The reason that it is "an alternative" and not "the alternative" is that it is just one of many alternative explanations that could better explain your data than the Null. In our swan case, an exaple $ H_1 $ would be something like

$$ P(swan) = \sum X_{white} + \sum X_{black} = 1 $$.

The hard part about modern science is that we currently do not prove $ H_1 $, we simply reject $ H_0 $ (or other alternative hypotehses).

# Parsimony

So far we have gone over the definition of hypotheses and existence proof way we evalute them. But what about their form? What are the principles for constructing a good/valid hypothesis?

To understand how we constrain the form of hypotheses, we once again take a step back into the philosophy of the modern scientific method. As mentioned in the previous section, we rely on falsifability to evaluate hypotheses. But for the hypothese that we do not reject, how should we best forumlate them? 

Well, science relies on a particular type of reasoning.

* **Abductive Reasoning:** A form of logical inference that tries to find the simplest explanation for a set of observations. 
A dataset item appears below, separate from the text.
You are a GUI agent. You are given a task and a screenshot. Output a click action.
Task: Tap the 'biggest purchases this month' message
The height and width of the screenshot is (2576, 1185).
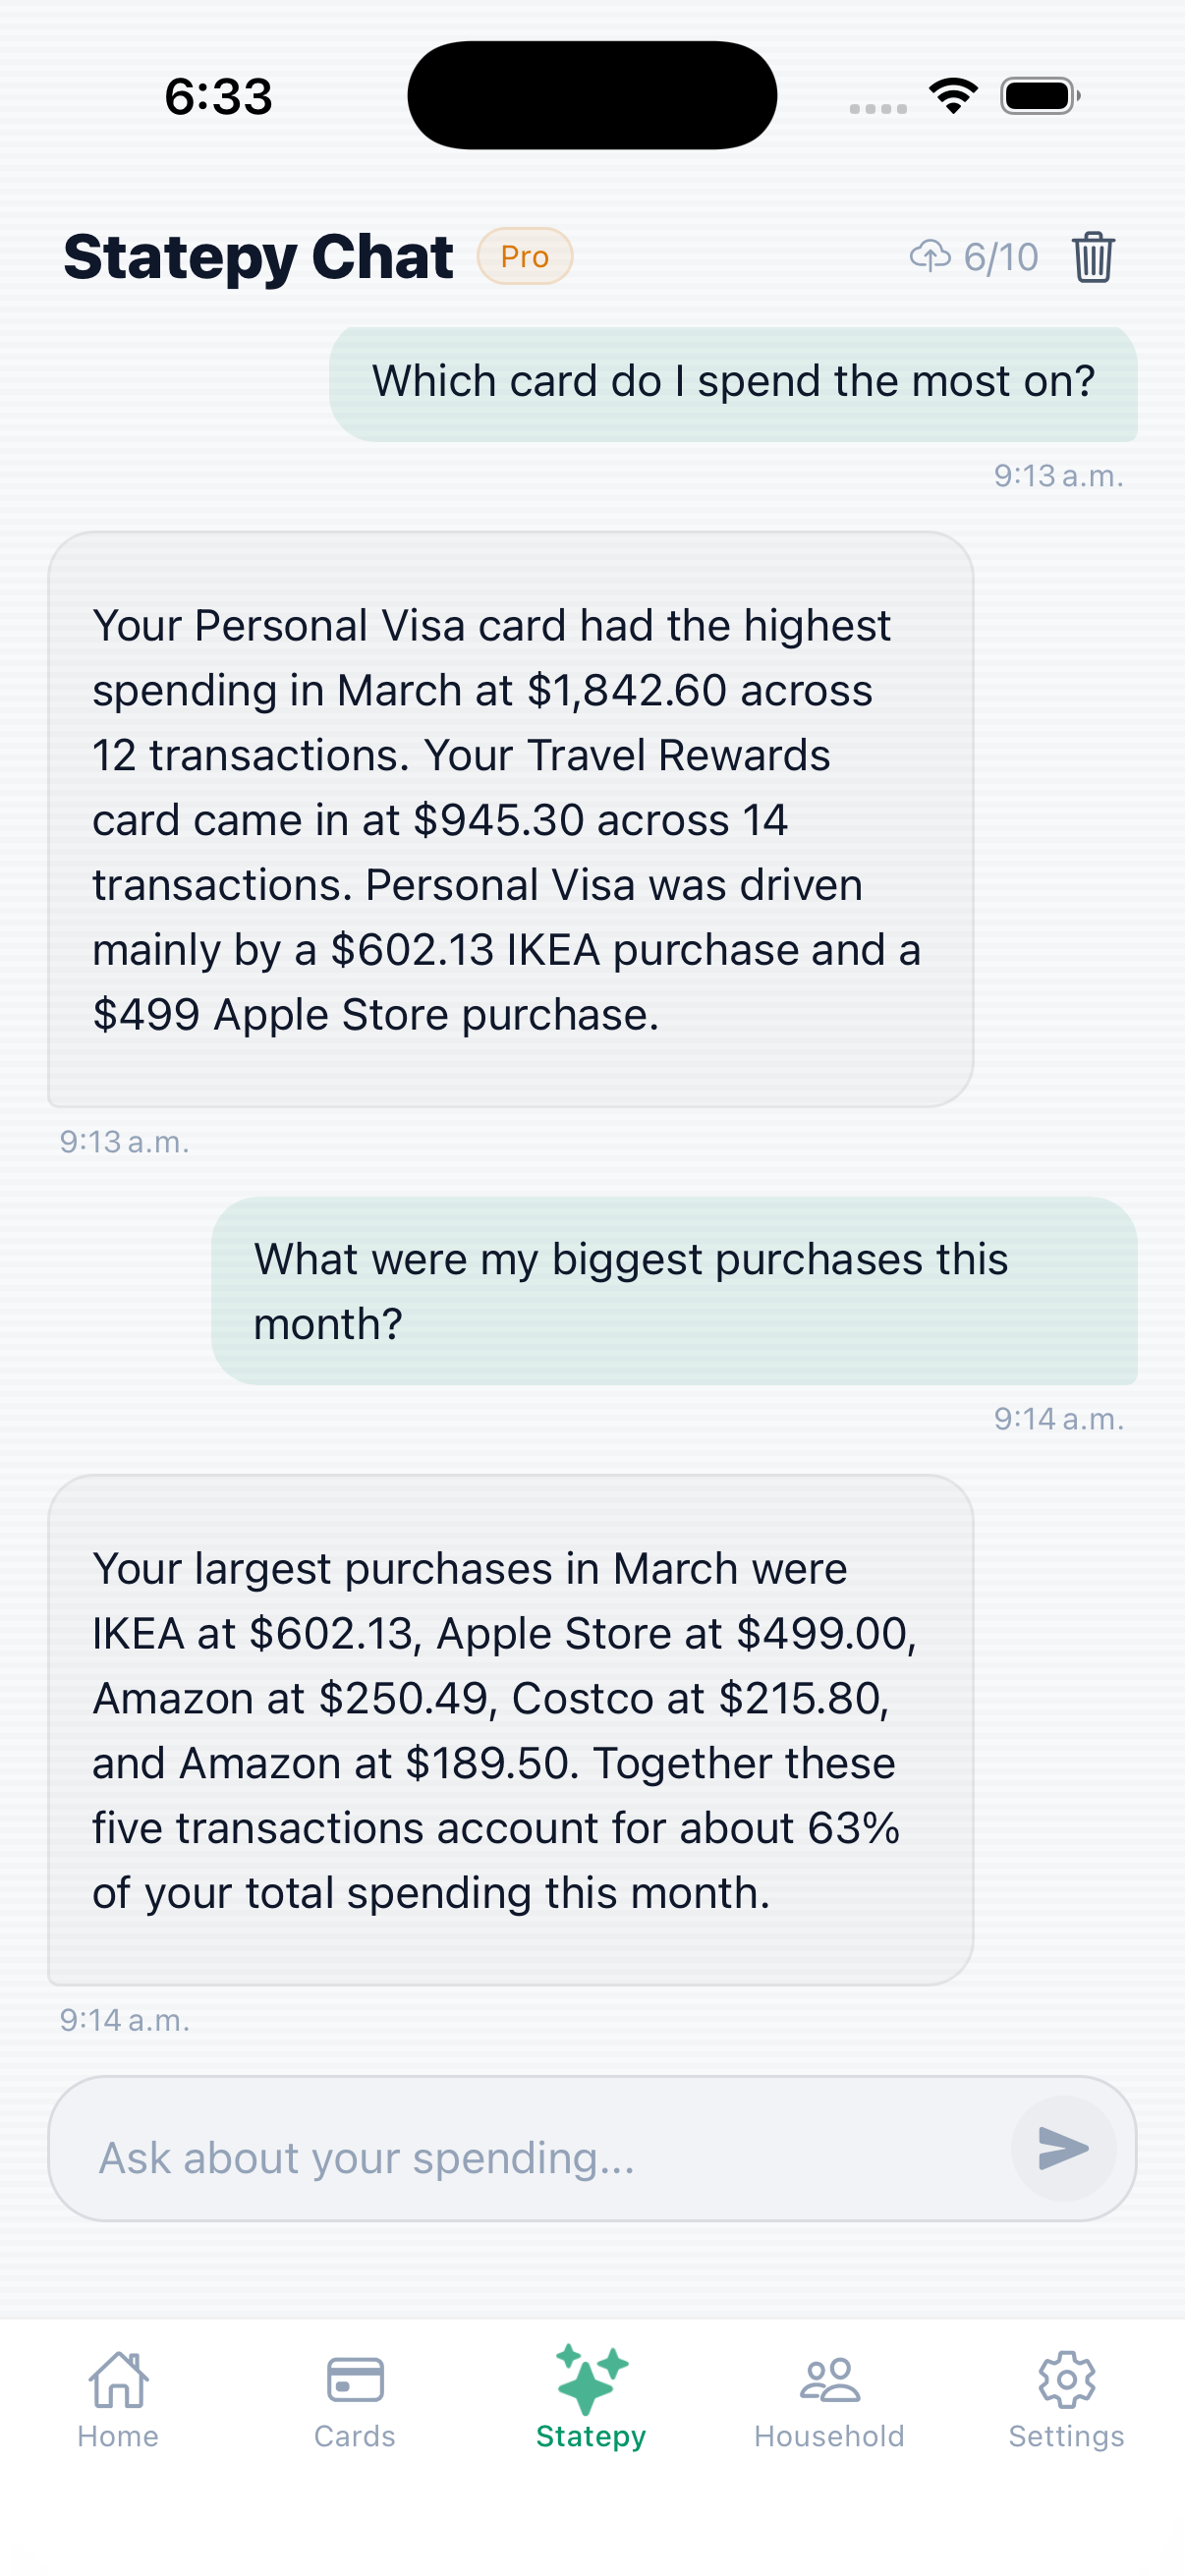(x=674, y=1291)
In colloquial terms, this is known as "parsimony". In essence you want to infer the simplest form of the problem that provides the best explanation with the fewest degrees of freedome. 

The reason abductive reasoning is so powerful is that it both tries to maximize explainability and generalizability at the same time. Simple models essentially compress a complex story into the smallest information packet possible.

As an example of this, let's consider the scenario where you evaluate the average reaction time (RT) in a sample of participants and also measure the number of hours of sleep they got the night before. A plot of the results would look like this.

![Scatter](imgs/L6Scatter.jpeg)

Now the most complete model of the relationship between sleep and RT would be one that relies on each individual observation.

$$ \hat{Y} = \sum_{i=1}^{n} \hat{\beta_i}X_i + \hat{\beta_0} $$

Here Y is RT and each $ X_i $ is the number of hours of sleep for subject _i_. Basically to know RT you learn a weight ($ \hat{\beta_i} $) for each sample. You essentially have _n+1_ degrees of freedom (a degree for every subject plus the mean) This is the model that has the most information complexity. It also means that it has the highest _entropy_ and the lowest parsimony.

Looking at the relationship between sleep and RT in the graph, it's clear that there is a simpler way to describe the relationship.

$$ \hat{Y} = \hat{\beta_1}X + \hat{\beta_0} $$

This is a model that compresses the relationship between X and Y to a more parsimonious form. Instead of _n+1_ degrees of freeedom, it has 2. This is the lowest entropy model and can generalize to new observations of Y (something that the previous model cannot). 



# Goals for data science

The previous two sections point to the two fundamental goals of data science.

* **1. Model parsiomony:** Explain the most variance in your data in the simplest way possible.
* **2. Falsifability:** Reject the default assumption of your data if your model were wrong.

These two principles together give us the foundation of everything we'll be going over in the class.